# Apple head topper



## MJC4 (Mar 6, 2014)

Fiddling around with some different ideas for stick toppers I realized the acorn head I whittled the face on was too small so made this apple head from a chunk of red maple. The worm is made from some aspen I had cut into blocks on the band saw. Perhaps mate it to an aspen stick with apple leaves burned/carved in?
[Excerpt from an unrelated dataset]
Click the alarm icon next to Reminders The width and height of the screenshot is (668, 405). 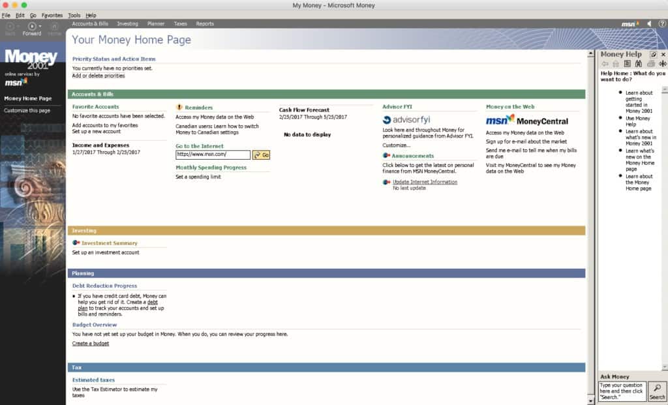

Side note I earned the "bloody thumb" at the carving club today. The bloody thumb is an oversized carving of a thumb complete with a band aid and blood. If you get a cut during a carving session you earn the right to wear the thumb around your neck til some other poor soul earns it.


----------



## RandyL476 (Aug 24, 2014)

Nice carving, I always enjoy seeing your work.


----------



## CV3 (Jan 30, 2014)

Fun carving Mark. Looks like the worm is giving him a headache;-)


----------



## Rodney (Jun 12, 2015)

That is a fun carving. It should make a great stick.

Rodney


----------



## MJC4 (Mar 6, 2014)

Finished the paint work on this piece, Washed the face in antique white acrylic, did the eyes and teeth in snow white. His blue eyes are looking up at the worm that he is not happy cohabitating with. Two coats of satin poly are the finish. Not sure he will grace a stick as several have told me he belongs on a teachers desk, hence the name of the piece "Teacher's Pet".

Thanks for looking

Mark


----------



## Gloops (Jan 23, 2015)

A great comedy piece, well done


----------